No bar Le Constellation, teto incendiou-se após velas pirotécnicas sobre garrafas de champanhe, deixando dezenas mortos e muitos em estado crítico, segundo autoridades locais
Uma celebração de Ano-Novo em uma estação de esqui nos Alpes suíços terminou em tragédia, com dezenas de mortos e feridos, em uma noite que testemunhas descrevem como caótica e rápida.
VÍTIMAS foram transportadas para hospitais na Suíça e no exterior, enquanto equipes de resgate ainda trabalhavam no local, em meio a relatos de cenas de desespero e sofrimento.
As informações reunidas relatam que o fogo teria começado após o uso de velas e sinalizadores sobre garrafas de champanhe, conforme informação divulgada pelo g1
Como começou o incêndio
Segundo autoridades do cantão de Valais, o fogo matou cerca de 40 pessoas, segundo o chefe da polícia de Valais, Frédéric Gisler, e feriu 119, dos quais pelo menos 80 se encontram em estado crítico, acrescentou o presidente do cantão, Mathias Reynard.

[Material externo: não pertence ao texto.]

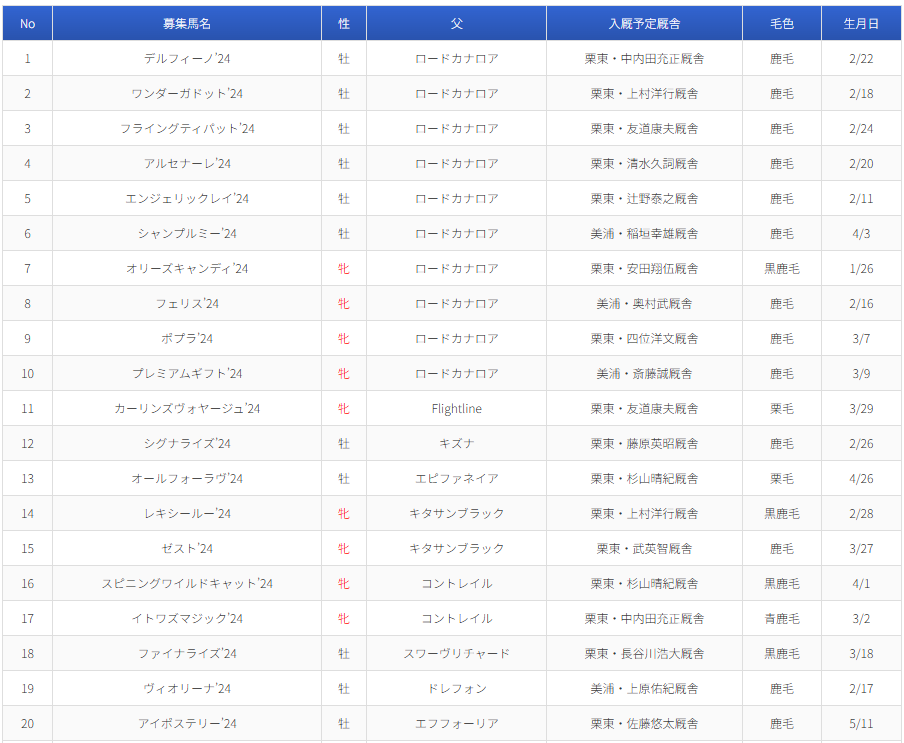Click カーリンズヴォヤージュ'24 horse name
904x743 pixels.
coord(187,409)
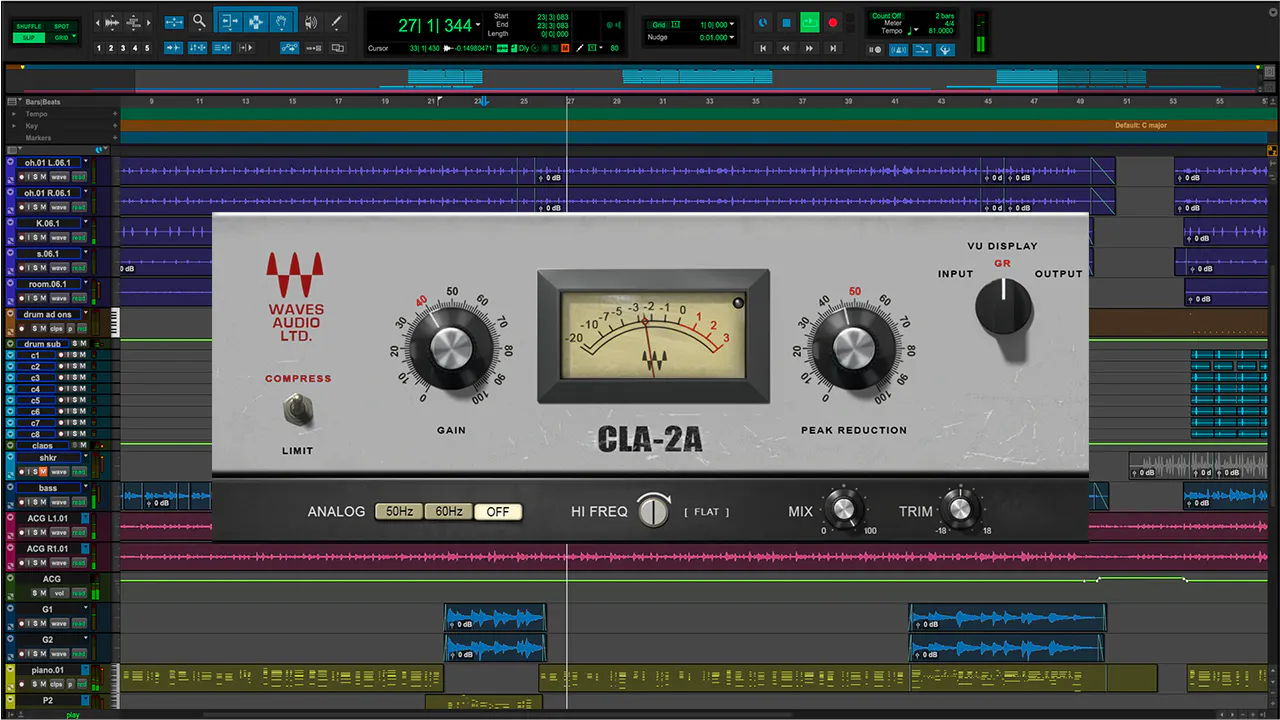Screen dimensions: 1280x720
Task: Select the Zoomer magnifying glass tool
Action: coord(199,20)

A promotora do cantão, Béatrice Pilloud, explicou, “Tudo indica que o fogo se originou por causa de sinalizadores ou velas pirotécnicas colocadas sobre garrafas de champanhe, que chegaram demais do teto. Isso provocou um incêndio rápido, muito rápido e generalizado”.
O incêndio começou por volta da 1h30 do dia 1º, quando fumaça já era vista saindo do bar Le Constellation, no centro da estação de esqui, e um alerta foi dado à polícia do cantão de Valais.
Relatos de testemunhas presentes
Elliot Alvarez, morador de Crans-Montana, relatou à AFP, “Estávamos no bar Monkey’s, bem ao lado, e dez minutos antes tínhamos passado em frente ao Le Constellation”. Ele disse que uma amiga ligou em pânico dizendo que parecia ter havido uma explosão.
Nathan disse que pessoas dentro do bar “pediam ajuda, gritavam”, e Adrien, em vídeo no TikTok, contou, “Vi pessoas saindo quebrando as vidraças com cadeiras. As pessoas saíam muito mal, ensaguentadas, com a roupa destroçada, colada ao corpo, foi uma catástrofe”.
Léandre, que estava do lado de fora, descreveu uma cena “muito triste”, e afirmou, “Tentaram cobri-las, pois já estavam sem roupas”, além de relatar esforços para retirar pessoas conscientes e inconscientes.
O turista belga Edmond Cocquyt disse ter visto corpos “cobertos com um lençol branco” e, sobre vítimas ainda vivas, relatou “gente jovem totalmente queimada, que continuava viva… Gritando de dor”.
Socorro, atendimento e danos
Os bombeiros controlaram rapidamente a situação e montaram um perímetro de segurança, mas o fogo consumiu o andar inferior do bar de dois pavimentos e a fumaça se espalhou pelo espaço e pelo andar superior.
Os feridos foram levados durante a noite para vários hospitais suíços, e alguns pacientes foram transferidos para a França e a Itália, incluindo quatro feridos atendidos em Milão.
Um familiar em frente a um hospital de Milão disse que seu filho, Manfredi, escapou com queimaduras em 30% ou 40% do corpo, e relatou que, em determinado momento, alguém gritou “Fogo!” e o fogo se propagou “incrivelmente rápido”.
Investigações e possíveis responsabilidades
Autoridades locais investigam as causas e a eventual responsabilização pelo incêndio em bar na Suíça, com foco no uso recorrente de apresentações com velas e sinalizadores no estabelecimento.
Imagens e vídeos publicados nas redes sociais mostram garçonetes e frequentadores erguendo garrafas com velas, e um vídeo promocional do bar exibindo cenas semelhantes reforça a atenção sobre práticas de segurança do local.
As autoridades seguem ouvindo testemunhas e coletando provas para esclarecer se houve negligência na segurança do público, na manutenção do teto ou no controle do uso de pirotecnia improvisada dentro do ambiente.
O incêndio em bar na Suíça já mobilizou autoridades do cantão e centros médicos internacionais, enquanto a comunidade local lida com o luto e com o socorro às vítimas, conforme informação divulgada pelo g1.